Some refer to it as not a good commercial idea, but my visit to a district in Paris where a number of Arabic bookshops located there – they were closed by the time I arrived, I was a bit early, so I waited in a cafe and decided to visit the Arab Institute in Paris. I have never been there.
This institute, as I heard is the effort, financially mainly, of all Arab countries in the 1990’s. The exception was Iraq because it was under the economic and political sanctions after invading Kuwait. The building is astonishing and so huge. The library does not only have Arabic books, but also English and French, maybe more, but the number of the books and the variety was something I would spend hours in it, not to mention spending a lot of money at the end.

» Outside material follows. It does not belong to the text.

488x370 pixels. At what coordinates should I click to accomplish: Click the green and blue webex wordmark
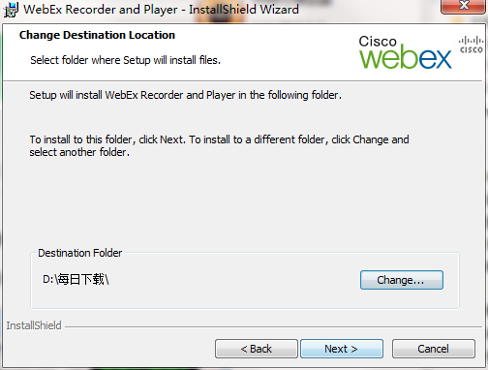coord(406,57)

I bought six books from there, if someone like to know
After leaving that place and on the way to the airport I kept on wondering why there is no such a bookshop in Amsterdam? Never mind the cultural awareness thing that an Arabic Institute have in a European city, so I skip that for now, but what about a bookshop and why there is none in Amsterdam equivalent to Ibn Sina bookshop in Paris, for example?
I asked this question before and there were many answers, but all of them pour into the same pot: Arabs don’t buy books, so a bookshop will loose money. I had my suspicions then, but when I went two years ago to a Dutch bookshop to buy Saidety magazine for my mother, I asked the buyer about such a thing. By the way, Saidety is a Gulf-published magazine focusing on women’s life of all ages, in addition to celebrities and entertainment news.
The buyer was originally Turkish, he told me with frustration that only that magazine is available in Arabic, and even this magazine is hard to sell in Amsterdam, because people think that it is too expensive!
Does this means that Arabs in Amsterdam are less educated, and that their counterparts in Paris or London are more literate and more eager to spend a cent on knowledge and information?